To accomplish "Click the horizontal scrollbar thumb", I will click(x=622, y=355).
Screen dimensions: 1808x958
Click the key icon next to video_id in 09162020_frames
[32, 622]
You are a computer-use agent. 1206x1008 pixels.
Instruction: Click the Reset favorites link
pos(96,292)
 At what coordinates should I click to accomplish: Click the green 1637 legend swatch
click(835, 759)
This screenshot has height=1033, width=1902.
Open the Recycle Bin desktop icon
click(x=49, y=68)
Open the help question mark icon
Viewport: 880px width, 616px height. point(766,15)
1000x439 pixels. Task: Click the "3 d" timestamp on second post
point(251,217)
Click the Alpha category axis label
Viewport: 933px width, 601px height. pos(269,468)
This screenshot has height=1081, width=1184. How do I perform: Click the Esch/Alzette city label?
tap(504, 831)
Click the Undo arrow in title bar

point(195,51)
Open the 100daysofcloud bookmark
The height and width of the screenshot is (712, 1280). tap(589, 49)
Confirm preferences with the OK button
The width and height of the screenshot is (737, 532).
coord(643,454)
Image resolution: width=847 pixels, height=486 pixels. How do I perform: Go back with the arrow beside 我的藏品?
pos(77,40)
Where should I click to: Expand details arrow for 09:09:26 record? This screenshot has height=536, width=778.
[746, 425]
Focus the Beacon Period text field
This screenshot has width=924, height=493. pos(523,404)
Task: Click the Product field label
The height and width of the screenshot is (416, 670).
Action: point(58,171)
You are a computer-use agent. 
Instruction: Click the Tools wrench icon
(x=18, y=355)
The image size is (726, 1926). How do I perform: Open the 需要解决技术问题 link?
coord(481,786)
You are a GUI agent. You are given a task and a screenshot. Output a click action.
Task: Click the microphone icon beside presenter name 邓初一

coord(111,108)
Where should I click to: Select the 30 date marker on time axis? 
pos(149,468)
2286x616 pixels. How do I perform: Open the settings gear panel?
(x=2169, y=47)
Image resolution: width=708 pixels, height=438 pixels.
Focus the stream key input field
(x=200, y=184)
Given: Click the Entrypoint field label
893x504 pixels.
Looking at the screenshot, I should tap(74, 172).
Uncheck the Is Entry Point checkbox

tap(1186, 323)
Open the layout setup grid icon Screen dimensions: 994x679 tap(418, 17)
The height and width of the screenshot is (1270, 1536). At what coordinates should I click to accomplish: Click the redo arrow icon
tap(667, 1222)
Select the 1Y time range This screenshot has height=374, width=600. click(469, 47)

Task statement:
All lines of the material that contain the string "dimensions" are to be copied.

Task answer:
Screen dimensions: 1808x958
Open the layout setup grid icon Screen dimensions: 994x679 tap(418, 17)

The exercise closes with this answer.